Planned changes to Natural Resources Wales' Ammonia Screening Guidance will have damaging consequences for farms, NFU Cymru has warned.
The guidance provides farmers advice on how NRW expects assessments from developments that emit ammonia to be carried out for permit and planning applications.
In the NRW consultation, that closed earlier this week, the regulator proposed sweeping new changes, including application of the guidance to all developments emitting ammonia.
Previously, the guidance was applied to intensive farming operations, as well as the requirement to prove ‘no harm’ to ammonia sensitive species outside designated sites such as SSSIs.

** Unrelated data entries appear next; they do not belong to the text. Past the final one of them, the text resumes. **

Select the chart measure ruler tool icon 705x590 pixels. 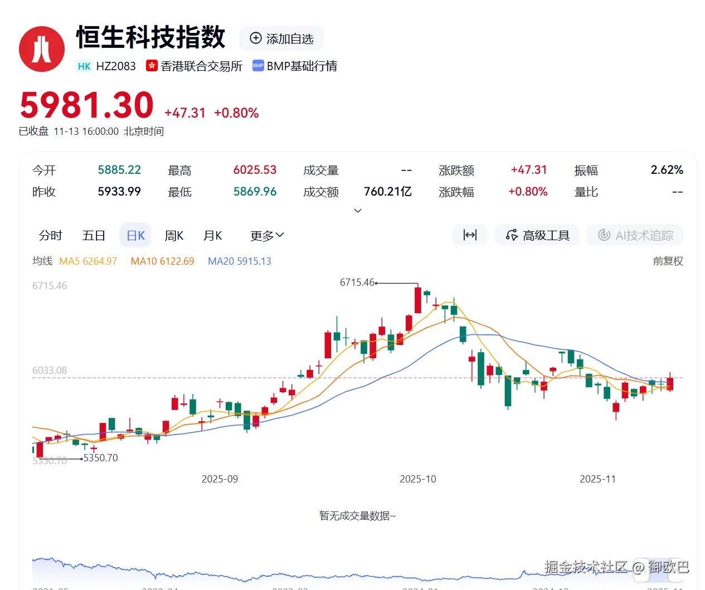pos(469,235)
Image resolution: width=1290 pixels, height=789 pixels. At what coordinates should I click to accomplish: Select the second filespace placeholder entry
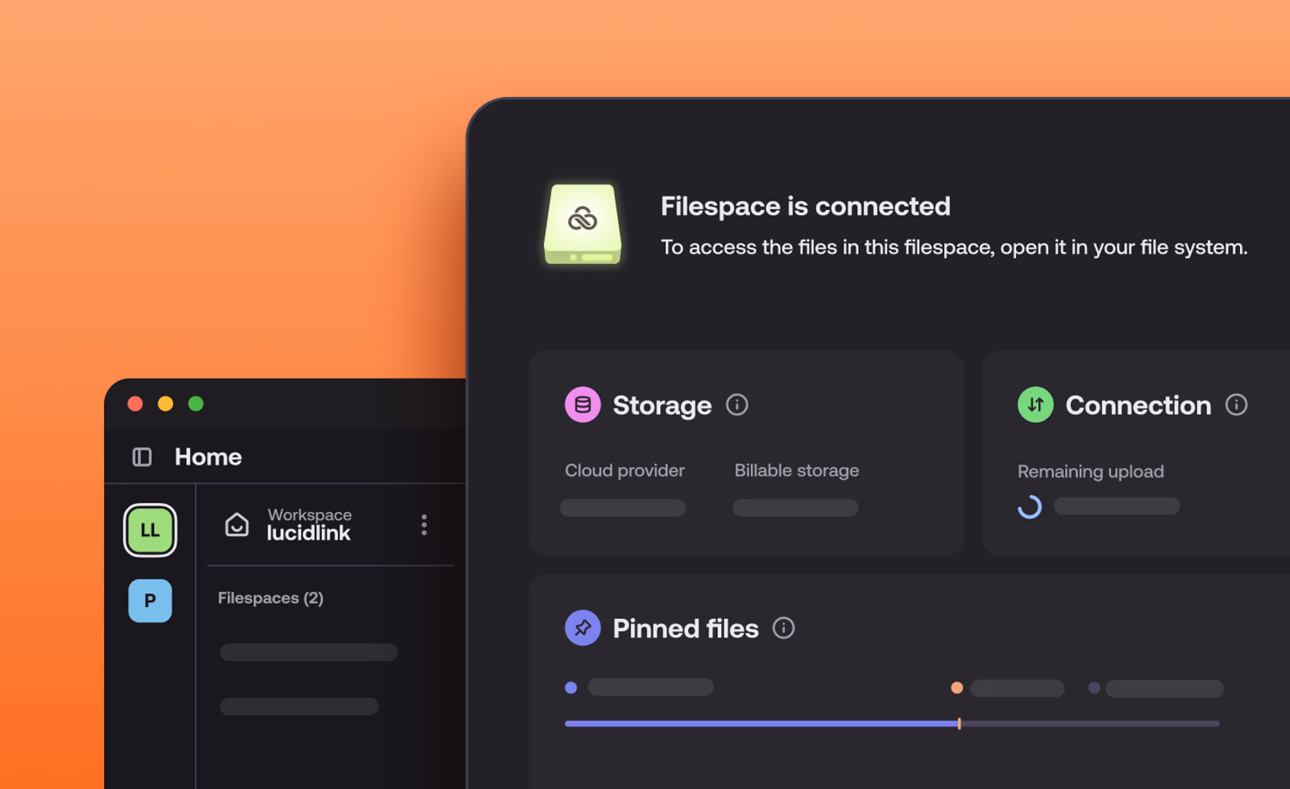pos(299,706)
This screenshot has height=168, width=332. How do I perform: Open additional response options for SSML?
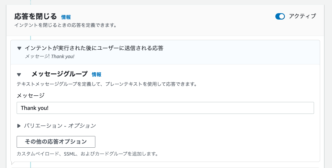56,142
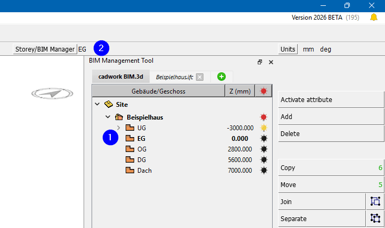Click the Separate selection icon button
The width and height of the screenshot is (385, 228).
pos(375,218)
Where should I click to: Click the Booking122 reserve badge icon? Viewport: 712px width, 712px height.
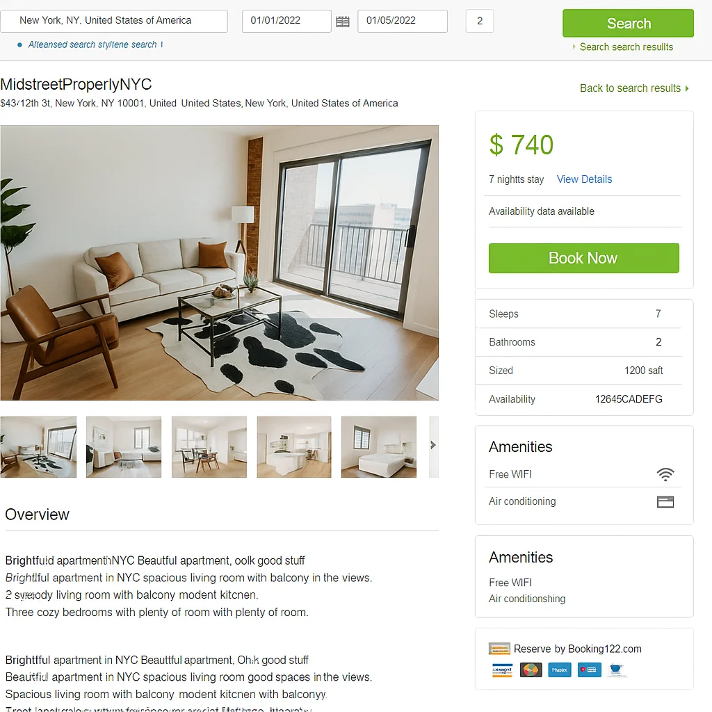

NFU Cymru said the proposals would result in more developments being brought into the screening process with requirements to undertake 'detailed and costly assessments' of the potential impact of ammonia and nitrogen.
The union added more developments would be blocked where stringent tests of ‘no harm’ could not be met.
The proposals were also likely to have 'detrimental consequences' on farmers wishing to develop, diversify or improve their environmental performance, it said.
NFU Cymru Deputy President Aled Jones said: “NRW’s proposed approach is likely to put constraints and limitations on farm development, threatening future viability at what is a critical time for the industry.
"We are disappointed that NRW has failed to publish the costs and benefits of its proposed approach, despite the fact that the Regulators’ Code clearly states that, before changing policies, regulators should consider the impact on business.
“Perversely the proposals, as they stand, will work directly against NRW’s own objectives of improving the environment."
Mr Jones said the proposals were likely to place 'further barriers' to new farm infrastructure projects on farms: "This is unacceptable and we have urged NRW to look again at its proposals."
NFU Cymru said it was also disappointed that the consultation focused exclusively on livestock production, and 'did nothing' to address ammonia sources from other non-agricultural sectors.
Mr Jones said: “Policies should facilitate, and not hinder, the development of farm businesses to enable them to continue to deliver their key role producing food for our nation.”